L’idée d’un nouveau parc à l’avenue d’Aïre peut sembler à première vue légitime. N’est-ce pas le devoir de tout pouvoir public d’offrir des espaces verts à ses citoyens? Toutefois, l’acquisition de la villa de Zep répond-elle à cette attente? Cette maison de maître, pour laquelle la Ville de Genève n’a aucun projet, est classée depuis 1959: même les travaux ordinaires d’entretien sont soumis à étude et autorisation. La réalité de son terrain, de taille modeste, constitué de forêt, de vignes et inscrit au patrimoine fédéral des biens à protéger ne permettra peut-être pas de réaliser un parc. Le MCG, à l’origine de la proposition, avançait comme argument qu’il fallait empêcher qu’un propriétaire privé «voire étranger» ne s’en empare. On parlait même d’un acheteur saoudien prêt à signer avant fin 2024.
C’est au nom de cet argument qu’un vote dans l’urgence a été imposé au Conseil municipal, en débat accéléré, sans le moindre rapport écrit et sans étude sérieuse.
Nous estimions alors que cet achat méritait un peu de lumière: plus de 3000 Genevois ont demandé que le peuple soit consulté. Depuis, l’urgence a disparu et l’acheteur fantôme aussi.

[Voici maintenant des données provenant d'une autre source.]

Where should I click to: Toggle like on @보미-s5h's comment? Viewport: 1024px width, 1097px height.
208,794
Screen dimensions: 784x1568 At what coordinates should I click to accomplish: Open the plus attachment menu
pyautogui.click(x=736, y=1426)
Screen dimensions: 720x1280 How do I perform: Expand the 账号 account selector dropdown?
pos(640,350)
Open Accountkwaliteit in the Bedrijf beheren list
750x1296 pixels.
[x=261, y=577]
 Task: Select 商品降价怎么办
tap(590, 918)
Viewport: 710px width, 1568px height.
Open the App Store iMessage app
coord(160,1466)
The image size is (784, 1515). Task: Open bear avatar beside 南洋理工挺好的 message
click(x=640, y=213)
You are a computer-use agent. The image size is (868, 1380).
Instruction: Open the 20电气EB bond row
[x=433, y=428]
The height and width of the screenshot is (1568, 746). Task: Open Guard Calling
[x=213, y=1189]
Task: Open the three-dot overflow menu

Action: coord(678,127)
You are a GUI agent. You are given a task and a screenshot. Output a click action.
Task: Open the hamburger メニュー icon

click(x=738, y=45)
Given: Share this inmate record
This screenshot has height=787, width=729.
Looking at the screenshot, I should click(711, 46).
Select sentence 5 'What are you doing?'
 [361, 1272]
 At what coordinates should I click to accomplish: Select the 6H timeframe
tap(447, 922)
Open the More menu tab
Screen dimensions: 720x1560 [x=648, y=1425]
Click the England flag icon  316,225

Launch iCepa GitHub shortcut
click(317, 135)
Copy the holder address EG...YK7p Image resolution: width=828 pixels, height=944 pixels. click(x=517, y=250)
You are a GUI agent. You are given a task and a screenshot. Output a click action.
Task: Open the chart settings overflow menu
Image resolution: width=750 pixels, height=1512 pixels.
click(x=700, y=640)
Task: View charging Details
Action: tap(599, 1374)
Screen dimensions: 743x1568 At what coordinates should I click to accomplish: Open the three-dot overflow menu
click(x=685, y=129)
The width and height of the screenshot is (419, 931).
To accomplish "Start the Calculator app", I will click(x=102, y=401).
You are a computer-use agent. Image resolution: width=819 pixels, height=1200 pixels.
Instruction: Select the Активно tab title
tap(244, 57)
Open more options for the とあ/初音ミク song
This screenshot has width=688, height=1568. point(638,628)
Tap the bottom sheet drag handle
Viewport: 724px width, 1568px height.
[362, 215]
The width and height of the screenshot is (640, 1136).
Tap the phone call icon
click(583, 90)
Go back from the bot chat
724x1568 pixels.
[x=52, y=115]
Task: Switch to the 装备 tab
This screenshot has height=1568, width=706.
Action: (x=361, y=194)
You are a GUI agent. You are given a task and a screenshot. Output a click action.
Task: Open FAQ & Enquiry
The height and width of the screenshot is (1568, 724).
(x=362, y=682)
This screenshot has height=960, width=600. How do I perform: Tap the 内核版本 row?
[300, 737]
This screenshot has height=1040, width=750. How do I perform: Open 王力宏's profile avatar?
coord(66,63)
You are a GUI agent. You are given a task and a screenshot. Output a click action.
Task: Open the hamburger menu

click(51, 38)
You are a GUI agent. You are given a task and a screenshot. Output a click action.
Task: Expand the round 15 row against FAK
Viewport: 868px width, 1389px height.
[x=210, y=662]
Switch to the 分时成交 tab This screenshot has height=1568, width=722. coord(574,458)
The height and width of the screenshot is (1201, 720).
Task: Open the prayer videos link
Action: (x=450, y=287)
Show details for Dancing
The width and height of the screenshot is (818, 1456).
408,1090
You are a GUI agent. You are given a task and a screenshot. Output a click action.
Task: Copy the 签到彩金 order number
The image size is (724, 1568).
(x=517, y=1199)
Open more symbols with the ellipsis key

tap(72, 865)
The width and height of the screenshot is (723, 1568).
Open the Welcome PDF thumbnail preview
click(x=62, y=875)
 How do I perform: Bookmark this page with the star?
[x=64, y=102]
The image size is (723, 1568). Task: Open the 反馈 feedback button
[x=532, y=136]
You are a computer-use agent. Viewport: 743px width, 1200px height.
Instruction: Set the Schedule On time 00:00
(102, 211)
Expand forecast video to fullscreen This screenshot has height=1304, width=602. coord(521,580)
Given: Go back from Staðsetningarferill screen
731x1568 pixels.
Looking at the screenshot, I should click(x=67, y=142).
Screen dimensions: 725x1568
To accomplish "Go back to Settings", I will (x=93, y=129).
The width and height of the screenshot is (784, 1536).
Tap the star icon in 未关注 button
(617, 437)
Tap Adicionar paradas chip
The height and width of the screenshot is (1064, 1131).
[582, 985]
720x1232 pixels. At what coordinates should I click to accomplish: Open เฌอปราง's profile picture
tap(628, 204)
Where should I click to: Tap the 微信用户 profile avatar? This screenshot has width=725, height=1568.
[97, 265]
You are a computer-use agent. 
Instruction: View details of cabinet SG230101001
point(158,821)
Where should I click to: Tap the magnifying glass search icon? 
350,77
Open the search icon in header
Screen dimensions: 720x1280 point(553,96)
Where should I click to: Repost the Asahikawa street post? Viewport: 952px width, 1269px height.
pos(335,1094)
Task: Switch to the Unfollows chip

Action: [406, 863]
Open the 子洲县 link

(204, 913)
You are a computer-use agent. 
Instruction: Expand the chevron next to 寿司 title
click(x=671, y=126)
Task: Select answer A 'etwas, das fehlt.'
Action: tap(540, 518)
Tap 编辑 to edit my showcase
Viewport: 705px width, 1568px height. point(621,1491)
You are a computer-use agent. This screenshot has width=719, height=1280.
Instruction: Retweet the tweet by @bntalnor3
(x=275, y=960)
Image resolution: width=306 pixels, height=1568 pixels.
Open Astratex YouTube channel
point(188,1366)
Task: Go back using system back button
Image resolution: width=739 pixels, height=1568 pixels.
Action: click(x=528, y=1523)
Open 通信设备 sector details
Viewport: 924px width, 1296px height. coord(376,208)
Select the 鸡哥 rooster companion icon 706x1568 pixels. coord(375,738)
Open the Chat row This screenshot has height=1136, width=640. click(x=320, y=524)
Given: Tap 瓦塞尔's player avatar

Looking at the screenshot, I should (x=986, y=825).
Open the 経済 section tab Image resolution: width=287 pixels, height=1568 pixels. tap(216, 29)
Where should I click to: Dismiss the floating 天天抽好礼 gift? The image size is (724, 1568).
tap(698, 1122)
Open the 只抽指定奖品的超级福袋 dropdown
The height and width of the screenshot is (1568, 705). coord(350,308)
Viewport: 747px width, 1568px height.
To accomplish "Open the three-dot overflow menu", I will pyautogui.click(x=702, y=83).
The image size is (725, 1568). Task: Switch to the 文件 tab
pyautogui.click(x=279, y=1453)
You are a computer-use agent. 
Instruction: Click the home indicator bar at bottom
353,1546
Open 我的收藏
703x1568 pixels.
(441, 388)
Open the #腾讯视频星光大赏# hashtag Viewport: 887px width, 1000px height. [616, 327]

Aujourd’hui Genève traverse une période économique très inquiétante: des milliers d’emplois disparaissent dans la Genève internationale avec un effet domino sur la Genève locale. Dans un tel contexte, la priorité devrait être d’assurer les prestations sociales pour lesquelles la Ville s’est déjà engagée.
Depuis des années, trouver une place en crèche relève du parcours du combattant. Le dialogue et la collaboration entre l’Etat et la société civile serait une solution. Notre Conseil administratif a décidé que ce n’en était pas une, mais qu’il fallait plutôt municipaliser les crèches. Résultat: plus de 1000 enfants n’ont toujours pas aujourd’hui de place.
La Ville possède également plus de 300 immeubles à caractère social. Certains sont délabrés. La situation est préoccupante: radiateurs qui ne marchent pas, peinture qui tombe en morceaux, vitrages simples laissant passer le froid et le bruit. A la Cité Jonction, des familles dorment chaque nuit dans le salon parce que l’humidité et les moisissures rendent les chambres inhabitables. Elles attendent des rénovations depuis plus de vingt ans.
A l’heure où le maire de Genève a présenté un budget déficitaire de 69 millions, gel des salaires dans le secteur public inclus, consacrer l’argent public à garantir la réussite de l’opération immobilière d’un millionnaire relève d’une profonde injustice. Nous sommes face à une gauche qui semble avoir oublié ses valeurs historiques, une gauche qui donne l’impression de privilégier certains amis en laissant les gens de côté.
Il est temps d’envoyer un signal clair: ce n’est pas le moment d’acquérir une villa de luxe, mais de donner la priorité aux Genevois.
Le 30 novembre, dire non à cet achat, c’est dire oui à une ville plus responsable, plus juste et solidaire.